Updated

Suspected Taliban militants killed six Afghan policemen in Afghanistan's volatile south and burned four of their bodies, officials said Friday. A U.S. soldier was killed elsewhere in the country.

The policemen were ambushed late Thursday at a highway checkpoint building on the Kandahar-Herat road in the Kandahar provincial district of Navand, said provincial highway police chief Raz Mohammed Khan.

All the policemen had been shot to death. The bodies of two officers were found burned on the building's roof, while the bodies of two others were found burned inside the post, Khan said.

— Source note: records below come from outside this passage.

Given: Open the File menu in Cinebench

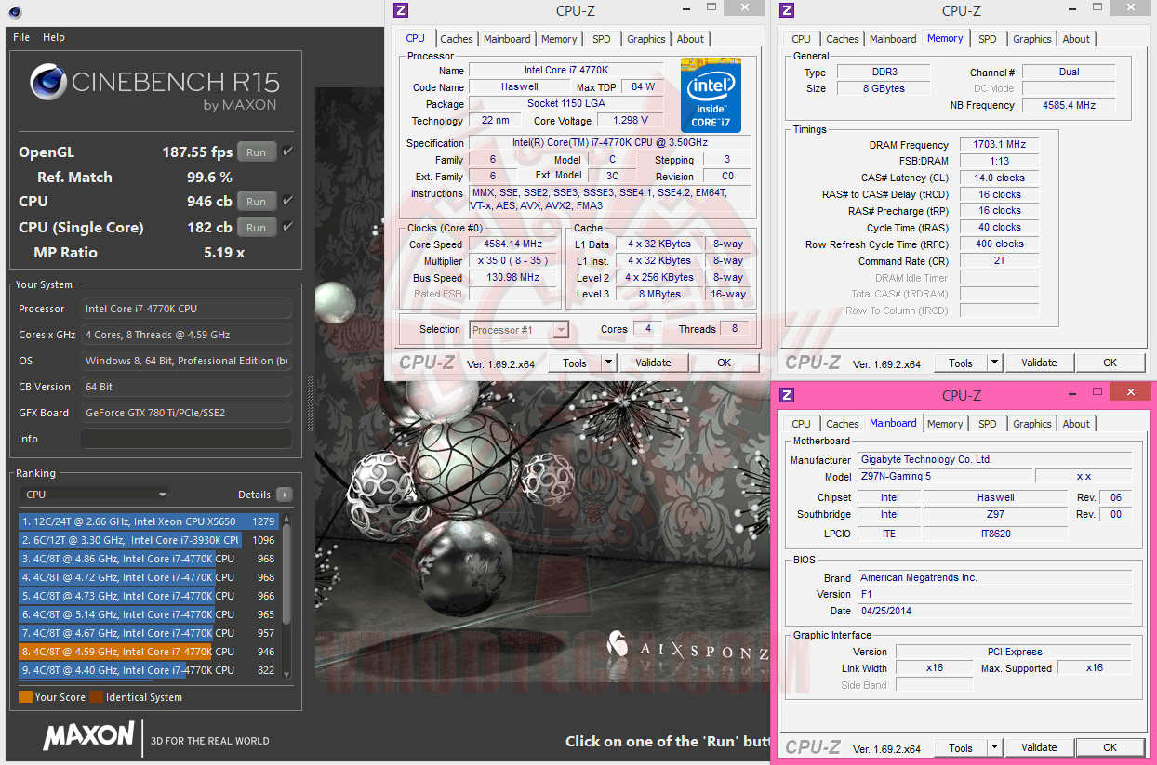Looking at the screenshot, I should (20, 36).
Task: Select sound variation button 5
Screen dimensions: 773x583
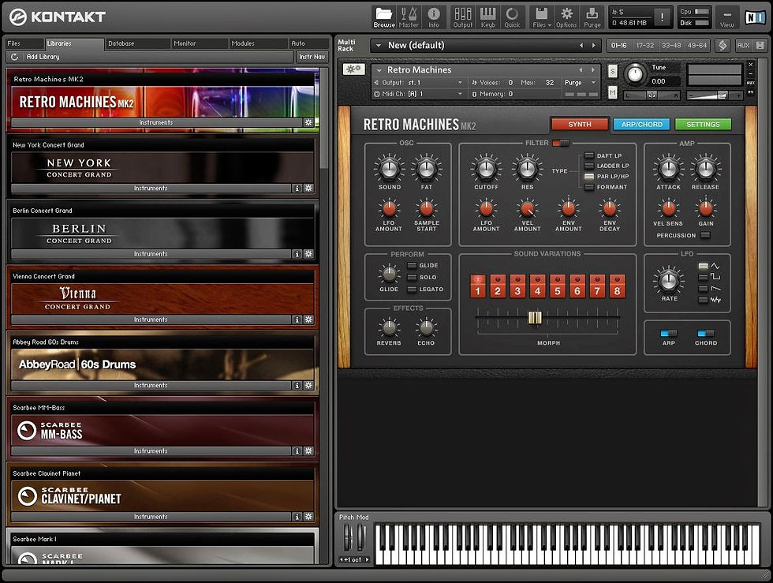Action: [557, 286]
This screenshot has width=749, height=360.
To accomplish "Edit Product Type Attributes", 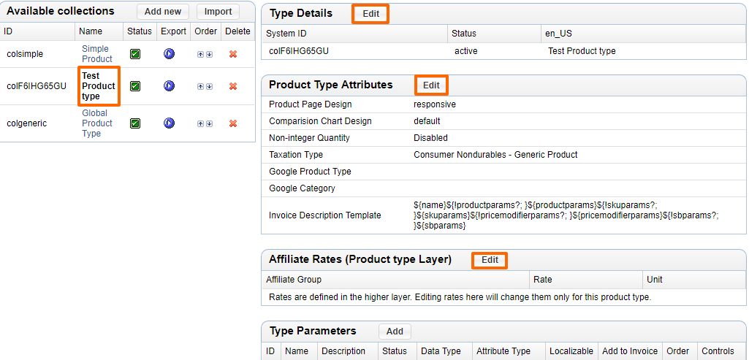I will tap(431, 85).
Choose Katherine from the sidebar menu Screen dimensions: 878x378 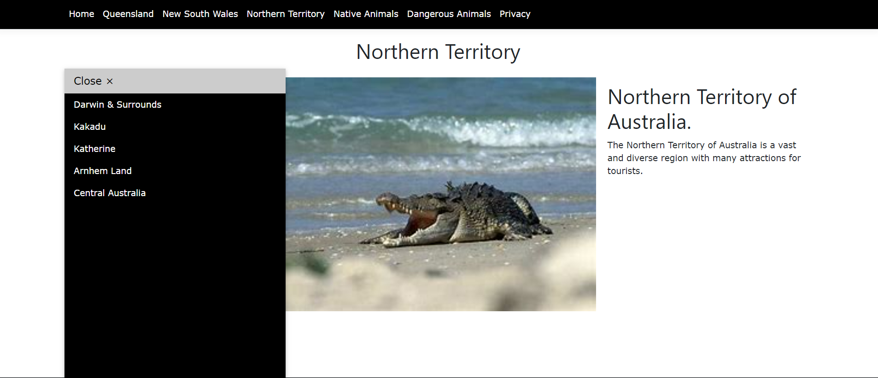click(x=94, y=149)
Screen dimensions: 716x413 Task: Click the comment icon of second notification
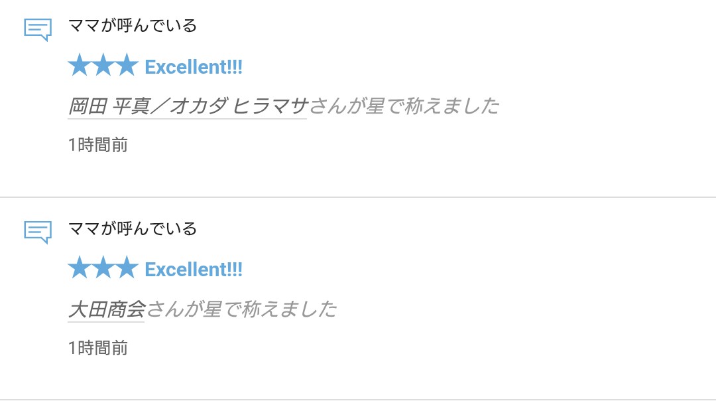38,232
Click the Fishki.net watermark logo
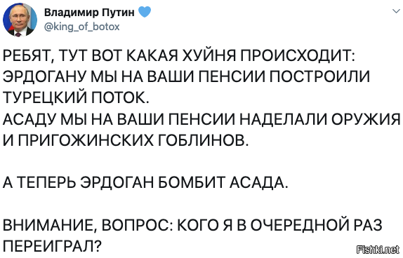 (378, 249)
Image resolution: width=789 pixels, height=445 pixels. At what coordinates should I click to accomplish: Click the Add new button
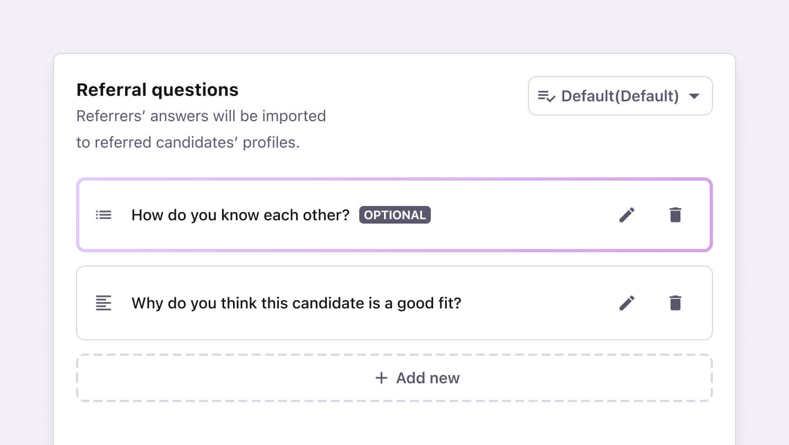pos(417,378)
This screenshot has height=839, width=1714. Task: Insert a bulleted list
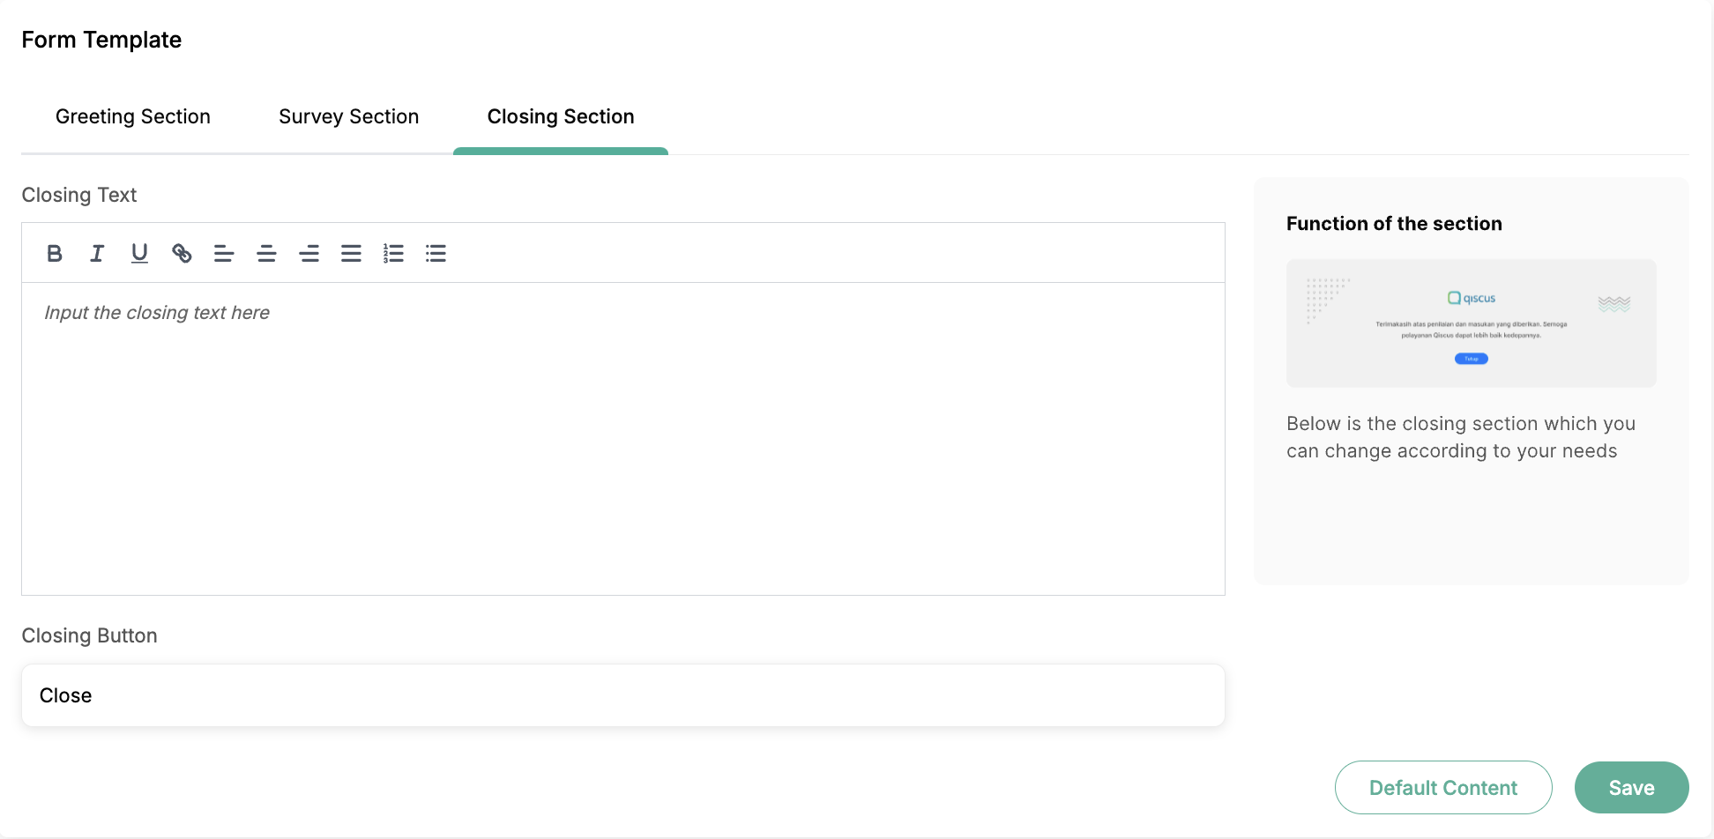pyautogui.click(x=436, y=254)
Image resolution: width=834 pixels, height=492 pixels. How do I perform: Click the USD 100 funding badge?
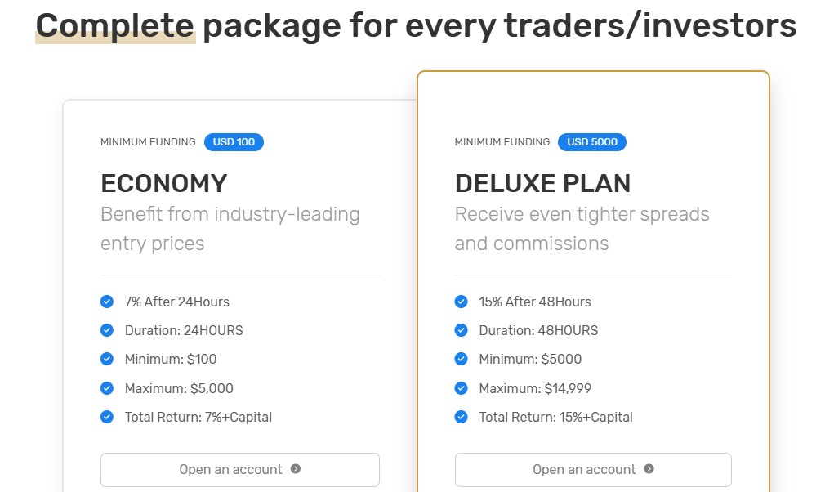pos(234,142)
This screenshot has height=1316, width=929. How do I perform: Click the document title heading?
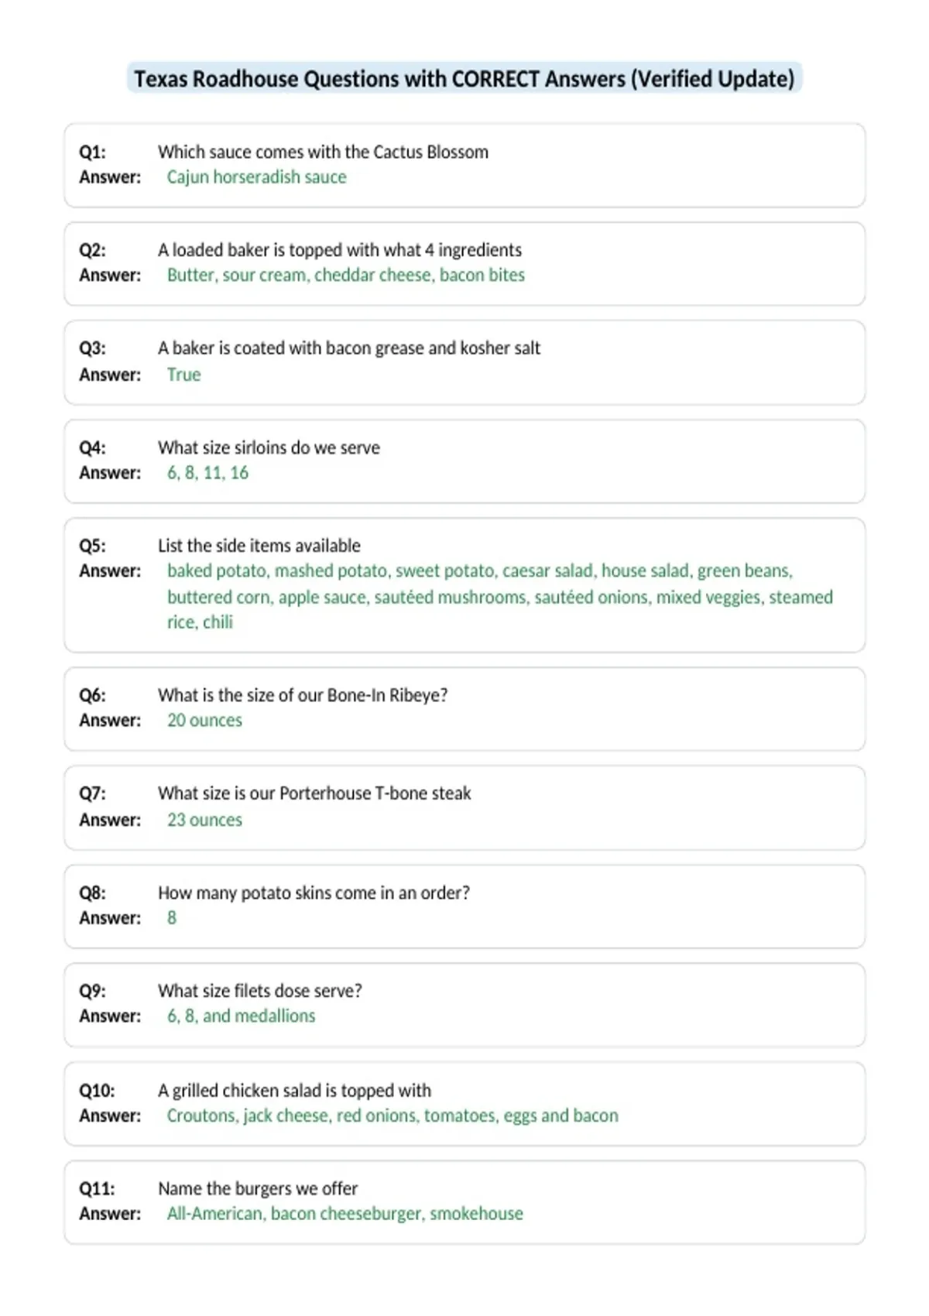(x=465, y=79)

"This is a very bad incident which we believe was carried out by the Taliban," Khan said.

Police were investigating the incident and no arrests had been made.

Cremating bodies is banned by Islam, and Muslim clerics in Afghanistan previously reacted angrily after a video broadcast by Australian television in October purported to show American soldiers burning two dead Taliban fighters.

Taliban militants have claimed responsibility for a spike in brazen attacks targeting Afghan and U.S.-led coalition forces in recent months, particularly in southern areas such as the former Taliban stronghold of Kandahar.

The U.S. military said the soldier was killed in a clash while inspecting a weapons cache in the central Uruzgan province's district of Dihrawud, about 270 miles southwest of Kabul. His identity was not immediately released.

An Afghan soldier was also wounded and transported to a coalition medical facility, the military said.

At least 224 U.S. military personnel have died in Afghanistan, Pakistan and Uzbekistan since the 2001 U.S.-led invasion of Afghanistan. Of those, at least 141 were killed by hostile action.